# Underground Chambers



## Zero (Jul 30, 2008)

We accidentally found this site whilst looking for something else. Luck, what a crazy mistress she is. 

I met up with Dsankt and we headed in and down the ladder towards the lift. We came into a series of wooden walkways leading to a large cold door marked 5. The rooms and passageways reminded me of American gold mines. As we ventured further into the maze we came across several relics of the buildings previous use. Meat carriages, shipping boxes and several cargo trolleys.

The further we went in the more damaged and dangerous the building became. With some of the ceilings completely collapsed in and several walls warping out. We eventually came to several large vaults containing lots of cabinets.

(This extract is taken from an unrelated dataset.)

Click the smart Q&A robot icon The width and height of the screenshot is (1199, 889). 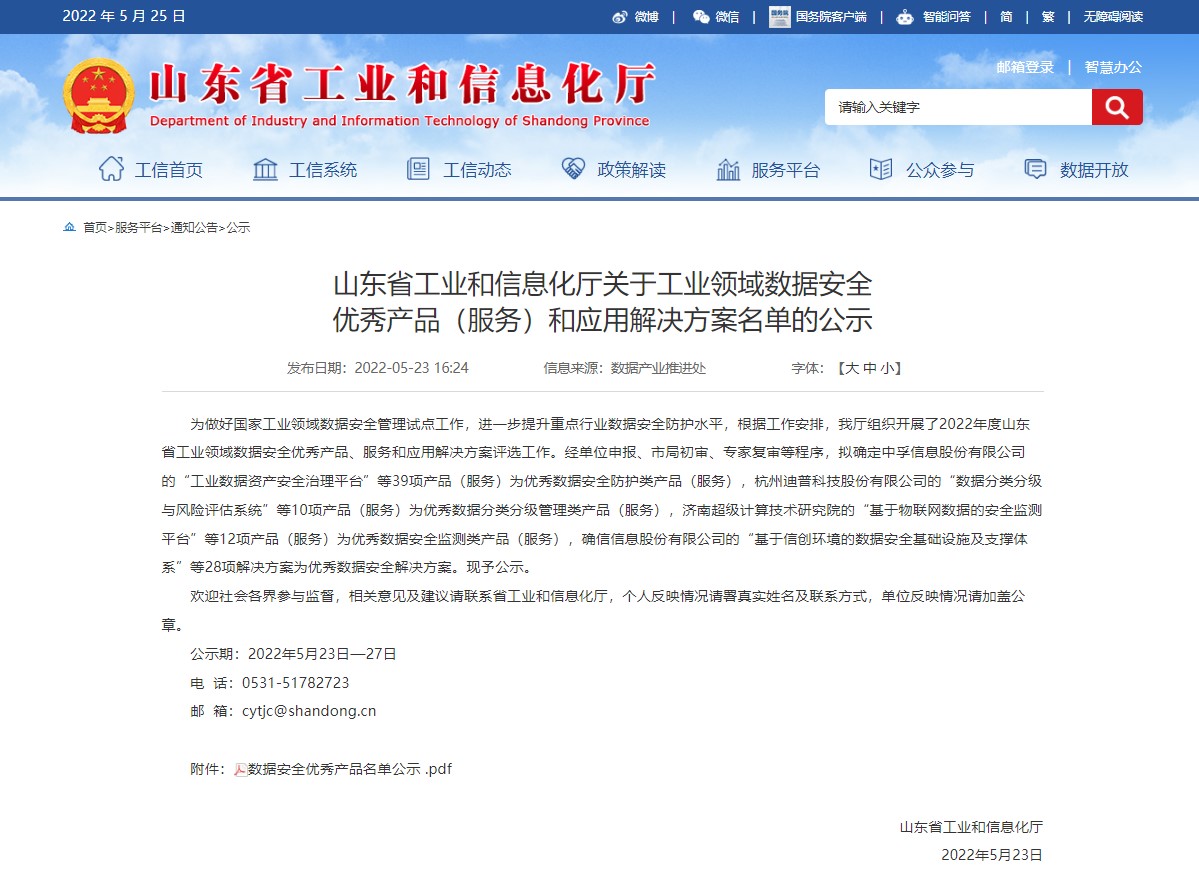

Upon closer inspection the cabinets contained, piles of old cheque books, sales documents and official wax stamp plates. We continued exploring all the remaining nooks and crannies looking for possible ways down to the rail station before heading back to the stairs and headed up.

Each floor above the basement level was stripped and the higher you got the more rotten the floors and walls became. We managed to get as high as level 4, only to be stopped due to the fact the stairways to levels 5 and 6 had collapsed and now sat in a twisted wreck in front of us.

After exhausting all further passageways we took a few pictures and headed back to our entrance.
































As always plents more pics on my site (CLICK)


----------



## dangerous dave (Jul 30, 2008)

looks a good find that


----------



## dsankt (Jul 30, 2008)

Nice pics, I kind of regret not taking any. Shame access is probably gone by now


----------



## Foxylady (Jul 30, 2008)

Wow, most unusual find, that. The shot of the lift shaft gates is quite spooky, for some reason...there's something really secretive and awe-inspiring about underground rooms, imo. Nice one.


----------



## Richard Davies (Jul 30, 2008)

That top cheque was paid in exactly 13 years before I was born.


----------



## natalion (Jul 31, 2008)

Great find and nice photos


----------



## smileysal (Jul 31, 2008)

Excellent pics, love seeing those cheques, and the lift shaft, and the railway bits and pieces. Not seen that many tea chests in any places ive been to before.

Excellent find, 

Cheers,

 Sal


----------



## King Al (Jul 31, 2008)

Great Pics Zero, the lift shaft shot is great realy atmospheric


----------



## iainregan (Jul 31, 2008)

Wow great photos! Very Atmospheric, kinda spooky. Did you ever find the train station?


----------



## randomnut (Jul 31, 2008)

Very pice pics. What were chambers used for?


----------



## Zero (Jul 31, 2008)

It was a stores of some kind


----------



## dsankt (Jul 31, 2008)

For storing win?


----------